* **Stated problem 1**:
Please lay out the lines of the rows below as a numbered list, leaving out blank lines and the pictures.

* **Text provided**:
-- Begin --
Option b: use R function uniroot to do actually the same – loop through values for the hit, but I haven’t learned it yet.

Now let’ s have some fun: let’s generate random birthdays and see what happens.

I assigned numbers 1 to 365 to the days, then I generate two random sample sets and take the intersected values and convert them to date of year 1970 (just for fun).

Let’s start with probability 50:50 or 23 persons:

smp <- readline(prompt="Enter the size of class to generate random birthdays for?: ")
23

sort(as.Date(intersect(sample(365,smp,replace=TRUE), sample(365,smp,replace=TRUE))-1, origin = "1970-01-01"))

And the results of 10 randoms for 23 people (probability to get a match in a single trial is 50%):

  • no match: 1 time
  • one common birthday: 4 times
  • two common birthdays: 3 times
  • three common birthdays: 2 times
> smp <- readline(prompt="Enter the size of class to generate random birthdays for?: ")
-- End --
* **Stated problem 2**:
In the birthday text, what origin date is used when converting the sampled day numbers to dates?

[Rows locating words and elements]
-- Begin --
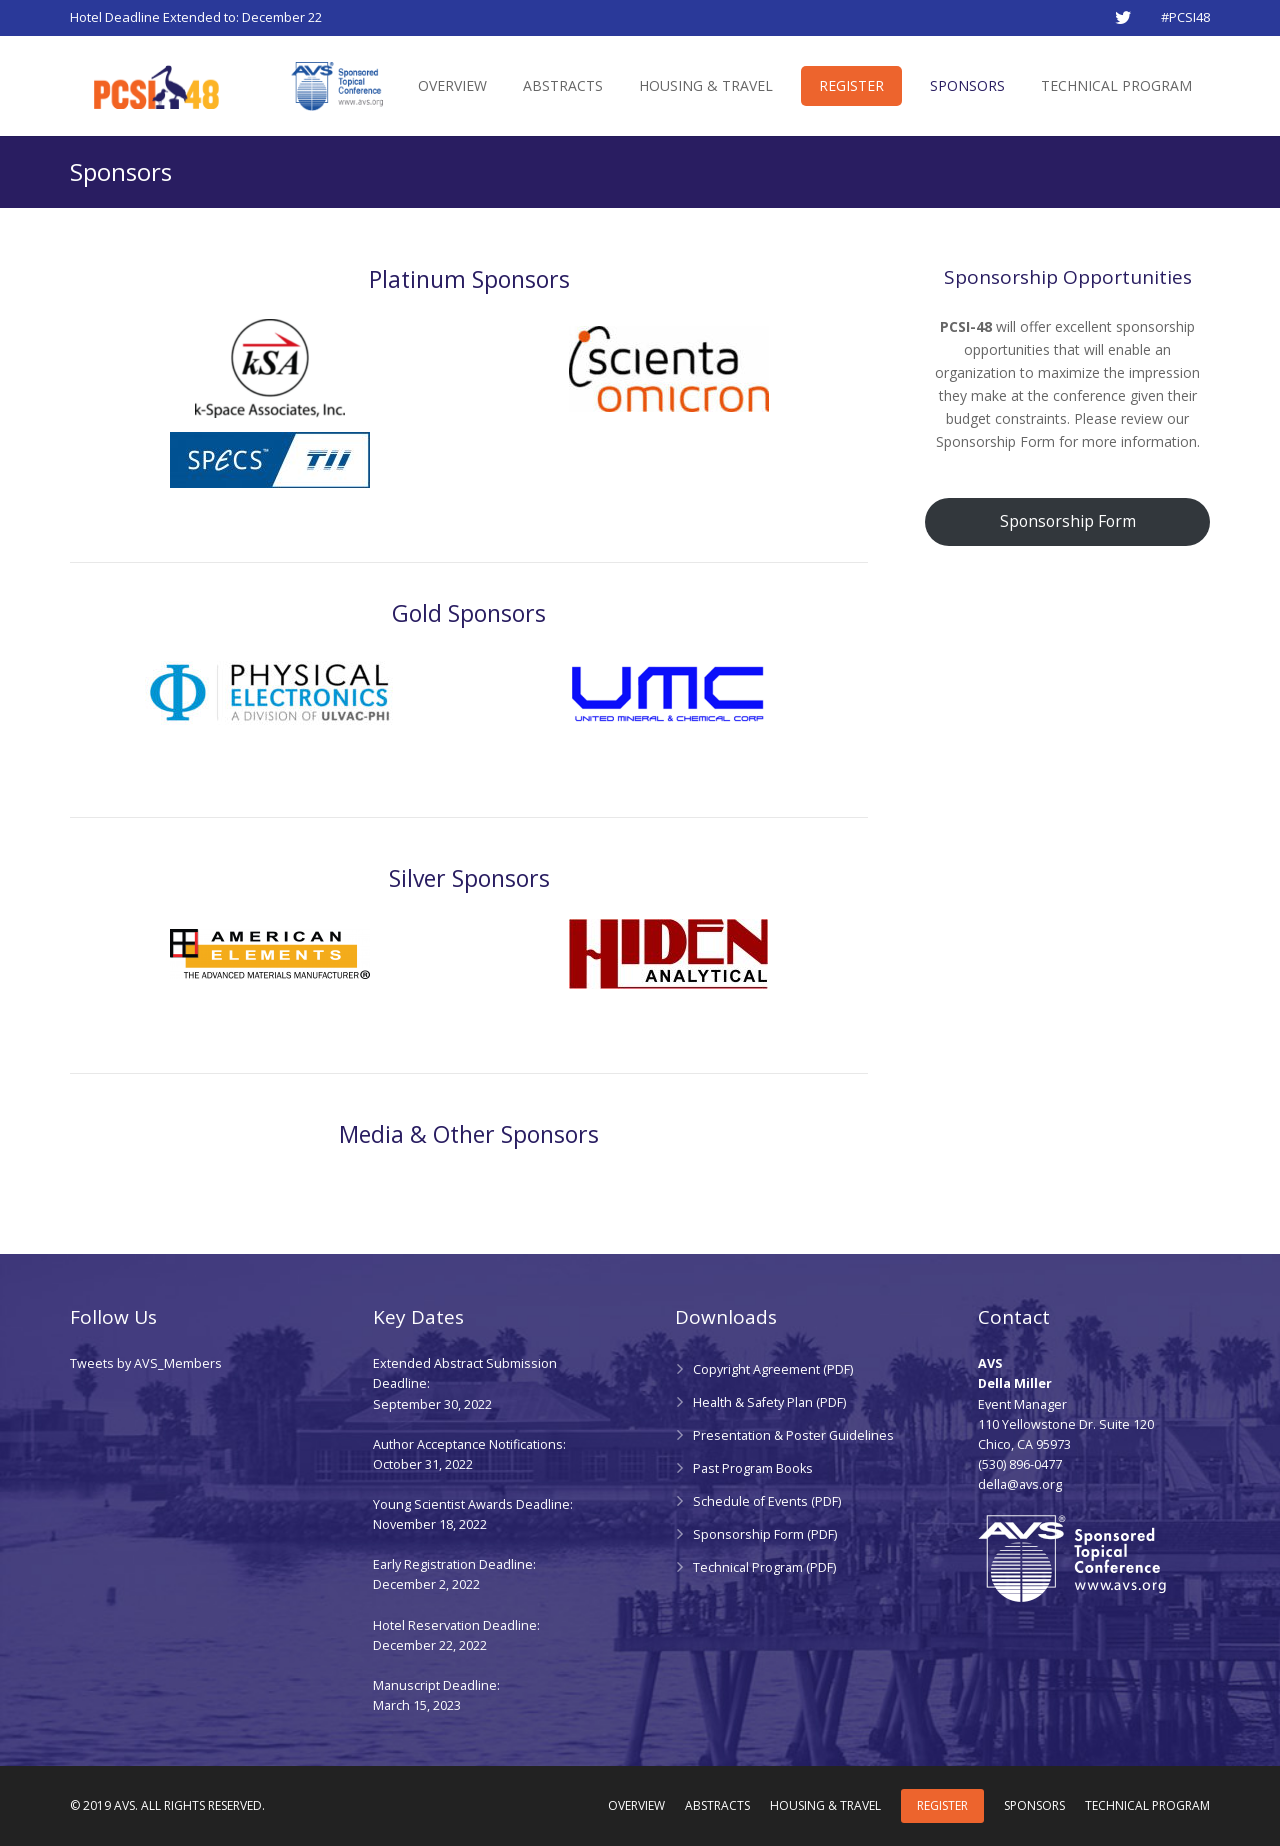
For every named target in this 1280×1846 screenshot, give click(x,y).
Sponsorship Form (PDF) (765, 1534)
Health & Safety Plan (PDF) (769, 1402)
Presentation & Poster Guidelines (793, 1435)
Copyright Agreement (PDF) (773, 1369)
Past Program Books (753, 1468)
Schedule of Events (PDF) (767, 1501)
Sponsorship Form (1068, 521)
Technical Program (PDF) (764, 1567)
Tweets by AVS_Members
-- End --
* **Correct output 1**:
1. For every named target in this 1280×1846 screenshot, give click(x,y).
2. Sponsorship Form (PDF) (765, 1534)
3. Health & Safety Plan (PDF) (769, 1402)
4. Presentation & Poster Guidelines (793, 1435)
5. Copyright Agreement (PDF) (773, 1369)
6. Past Program Books (753, 1468)
7. Schedule of Events (PDF) (767, 1501)
8. Sponsorship Form (1068, 521)
9. Technical Program (PDF) (764, 1567)
10. Tweets by AVS_Members

* **Correct output 2**:
1970-01-01